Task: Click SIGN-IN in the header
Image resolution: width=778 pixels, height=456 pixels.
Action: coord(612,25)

* * *

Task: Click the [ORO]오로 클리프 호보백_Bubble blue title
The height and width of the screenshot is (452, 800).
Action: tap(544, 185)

* * *

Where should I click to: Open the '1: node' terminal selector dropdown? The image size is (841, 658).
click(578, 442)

* * *

Find the lines in the records that contain the word "Task", then copy every one of them.

- _Answer area_
Task: Click SIGN-IN in the header
Task: Click the [ORO]오로 클리프 호보백_Bubble blue title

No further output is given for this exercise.